I have no problem at all with the school’s banning “Islamic headscarves.”
“Most nuns and sisters wear a veil.” Yes, because they are nuns and sisters; that doesn’t apply to every woman.
“Mother Mary wore a veil.” There seems to be some discussion about what Jewish women of New Testament times, including Our Lady, wore. But in any event, it was unlikely to be an Islamic headscarf.
“By refusing to allow young Muslim maids to wear their version of the veil, we are tacitly saying that they are unworthy to assume the God given virtue of modesty.” No, we are not tacitly saying that.

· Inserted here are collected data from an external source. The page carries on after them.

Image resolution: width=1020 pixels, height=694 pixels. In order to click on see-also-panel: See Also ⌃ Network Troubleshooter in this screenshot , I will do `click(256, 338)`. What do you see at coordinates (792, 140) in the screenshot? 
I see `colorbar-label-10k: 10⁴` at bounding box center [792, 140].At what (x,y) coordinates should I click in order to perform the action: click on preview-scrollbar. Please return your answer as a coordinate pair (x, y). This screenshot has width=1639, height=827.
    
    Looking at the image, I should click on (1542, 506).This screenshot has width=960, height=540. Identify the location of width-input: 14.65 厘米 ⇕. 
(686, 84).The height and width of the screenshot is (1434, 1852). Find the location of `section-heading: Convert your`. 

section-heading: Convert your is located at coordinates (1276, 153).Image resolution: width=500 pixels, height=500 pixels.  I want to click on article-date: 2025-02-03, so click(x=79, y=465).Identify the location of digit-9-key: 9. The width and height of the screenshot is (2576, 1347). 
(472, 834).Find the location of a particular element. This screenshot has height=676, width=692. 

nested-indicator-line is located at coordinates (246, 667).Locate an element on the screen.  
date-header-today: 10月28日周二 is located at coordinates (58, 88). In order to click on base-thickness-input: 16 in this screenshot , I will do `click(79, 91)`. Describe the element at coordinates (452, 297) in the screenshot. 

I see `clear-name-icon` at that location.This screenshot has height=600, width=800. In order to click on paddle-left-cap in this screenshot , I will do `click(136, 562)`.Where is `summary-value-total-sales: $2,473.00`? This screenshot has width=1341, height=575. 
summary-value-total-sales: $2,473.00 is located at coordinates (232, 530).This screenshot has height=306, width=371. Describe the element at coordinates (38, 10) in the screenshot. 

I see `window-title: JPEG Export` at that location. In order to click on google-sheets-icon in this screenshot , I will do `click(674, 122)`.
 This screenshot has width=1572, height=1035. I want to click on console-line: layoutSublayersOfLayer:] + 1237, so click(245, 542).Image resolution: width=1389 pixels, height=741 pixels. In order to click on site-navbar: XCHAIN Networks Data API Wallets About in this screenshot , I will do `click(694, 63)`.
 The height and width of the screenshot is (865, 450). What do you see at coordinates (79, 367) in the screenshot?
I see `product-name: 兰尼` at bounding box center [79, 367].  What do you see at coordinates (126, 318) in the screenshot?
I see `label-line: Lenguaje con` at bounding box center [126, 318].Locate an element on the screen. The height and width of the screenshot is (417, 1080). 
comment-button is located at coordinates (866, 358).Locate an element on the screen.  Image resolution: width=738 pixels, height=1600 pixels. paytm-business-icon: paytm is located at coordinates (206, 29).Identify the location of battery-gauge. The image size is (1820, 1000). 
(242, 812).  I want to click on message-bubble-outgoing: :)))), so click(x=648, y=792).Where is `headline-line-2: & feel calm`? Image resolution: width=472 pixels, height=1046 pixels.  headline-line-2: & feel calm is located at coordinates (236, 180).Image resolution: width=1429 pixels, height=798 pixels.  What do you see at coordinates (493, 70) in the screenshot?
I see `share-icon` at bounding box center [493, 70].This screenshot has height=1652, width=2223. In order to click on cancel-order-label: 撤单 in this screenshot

I could as accurately say “By allowing Muslim girls to wear their version of the veil, we are tacitly agreeing that Moslems have the say-so on what contstitutes modesty, and that anybody who doesn’t weir an Islamic veil is ipso facto immodest.”
I note this from another website: “In a country where 95 percent of the population is Muslim, banning the Islamic headscarf even in a Catholic school is considered unacceptable and against the principle of secularism in education in Senegal.” https://africabriefing.org/2019/09/outrage-as-senegal-catholic-school-expels-scarf-wearing-students/ Oh, reeeeeeally? Telling people who are attending a religious school that they aren’t allowed to wear the headgear of a different religion while at school is somehow “against the principle of secularism?”
To echo Anne, infra, I was at early Mass this morning, the Latin Mass in our Parish, which I find spiritually transformative. Two pews in front was a couple clearly from the Mideast, and the wife was wearing a typical middle eastern headscarf. The tradition may have migrated other places with Islamic conquest but the scarf and its common use is a very old regional tradition, long pre-dating Islam, reflecting modesty. Of all the things that might be considered objectionable about Islam, that is not one of them and I hope Catholics anywhere do not succumb to reactionary bigotry.
Thomas, I was watching a film series about St. Teresa of the Andes & all the women portraying her family in the early 20th Century wore solid black coverings in church-almost from head to toe. It looked very similar to what women wear today in Iran.
I’m assuming that tradition came to South America via Spain & perhaps to Spain originally from the Moorish conquest.
Perhaps considering the sectarian violence Christians have suffered in Africa recently there may be reasons we’re not aware of for this action taken by the school?
Just to mention, my Mennonite friends wear headcoverings all the time, as do the Amish & other Christian girls & women. It’s not so much about modesty, though their dress also reflects that virtue, but they understand the headcovering as more about what women wear in prayer. And since their whole lives are lived in prayer, so the covering is always worn too.